Il sindaco di Milano dopo il successo della fiaccolata rilancia e scrive ad Amato: «Ora rispetti gli impegni»

da Milano

Sindaco Moratti, ha ricevuto qualche telefonata?
«Telefonata da chi?».
Be’, ha portato 50mila milanesi in piazza a chiedere più sicurezza. Magari da Romano Prodi o dal ministro Giuliano Amato.
«No, nessuna telefonata».
In compenso il presidente della Repubblica Giorgio Napolitano ha parlato di rischio per la sicurezza a livello locale. Legato anche, ma non solo, all’immigrazione.
«Un discorso molto importante che ha richiamato il governo alle sue responsabilità. Al suo dovere di garantire l’ordine pubblico anche a livello locale».
Vuol dire che, dopo la fiaccolata, si è mosso anche il presidente?
«Dico che è un intervento autorevole, il riconoscimento che il problema vissuto dai cittadini è reale. Un disagio per loro, ma anche per il mondo produttivo».
L’accuseranno di difendere le lobby.
«Nient’affatto. In questi giorni ho ricevuto tante testimonianze da imprenditori che per la mancanza di sicurezza non se la sentono di ampliare gli orari di apertura, di chiedere ai dipendenti di fare gli straordinari. Un danno economico gravissimo».
Lo scopriamo solo ora?
«No. Le classifiche sulla competitività mettono da sempre la sicurezza del tessuto urbano fra i criteri principali».
Amato non chiama, chiamerà lei?
«Gli ho già inviato una lettera chiedendogli di avviare il percorso che in sessanta giorni dovrà portare a firmare con Milano il patto per la sicurezza».
I famosi 500 uomini in più delle forze dell’ordine?
«Quelli, ma anche la possibilità di avere più vigili del fuoco, più agenti della polizia municipale, più controllo del territorio».
Si era parlato anche di leggi più severe per punire le violenze su anziani, donne e bambini. Ma anche per chi truffa, danneggia o imbratta i monumenti.
«Quelle fanno parte di un percorso più complesso. Il gruppo di lavoro con le città metropolitane per ottenere strumenti più efficaci con cui combattere disagio sociale e degrado».
Si vuol mettere a capo del partito dei sindaci per dar l’assalto al governo?
«Voglio solo proposte concrete per rispondere alle necessità dei cittadini. Ne parlerò col prefetto, con i comitati e il centrosinistra che hanno stilato un decalogo con proposte che meritano di essere discusse».
Percorso più complesso significa che gli effetti si vedranno chissà quando.
«È importante partire.

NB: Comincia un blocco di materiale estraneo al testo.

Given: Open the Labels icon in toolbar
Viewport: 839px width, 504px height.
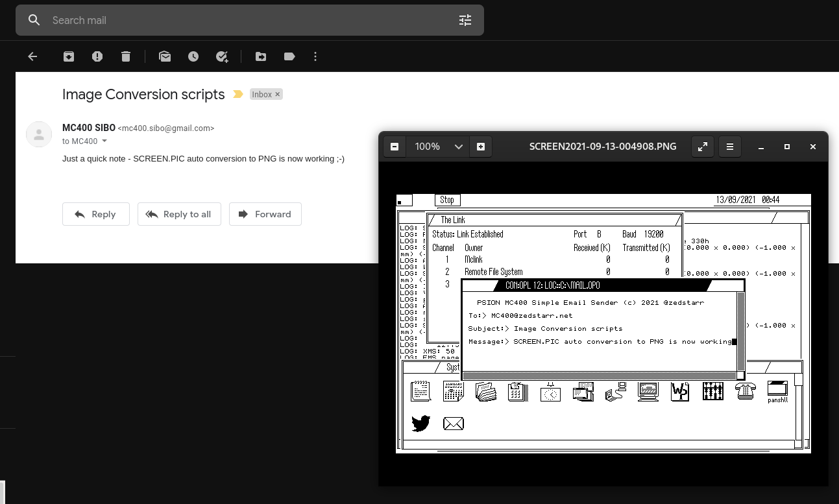Looking at the screenshot, I should (289, 57).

I cittadini non sono sudditi e chi governa si deve mettere al loro servizio. Dobbiamo cominciare su questi temi una rivoluzione culturale».
Addirittura culturale?
«La tanta gente che ha partecipato al corteo chiedeva un cambiamento rispetto a decenni di politica ispirata al buonismo. Un perdonismo che ha via via affievolito il rispetto delle regole. Ma i diritti non vanno mai disgiunti dai doveri».
Accuse pesanti.
«Il delinquente al centro dell’attenzione e la colpa era sempre della società».
Fa la reazionaria?
«No. Io dico che ci dev’essere solidarietà e non assistenzialismo. Chi ha sbagliato va aiutato, ma nessuno deve dimenticare che innanzitutto c’è la legge».
Sente la responsabilità di aver spaccato la città in due cortei?
«Non abbiamo impedito a nessuno di partecipare alla manifestazione. Gli organizzatori hanno addirittura invitato Prodi».
Non si sarebbe potuto far qualcosa di più per tenerli uniti?
«Ognuno ha il diritto di manifestare come vuole. L’importante è che tutti siamo scesi in piazza per lo stesso obiettivo, la sicurezza».
C’era anche Silvio Berlusconi, una manifestazione un po’ troppo politica?
«Macché politica. C’erano 50mila persone, farmacisti, benzinai, volontari, pompieri, tranvieri, tassisti, agricoltori, i sindaci di Trieste e Palermo, tantissima gente comune. Cittadini con la voglia di partecipare al cambiamento della società. E molti più palloncini che bandiere di partito».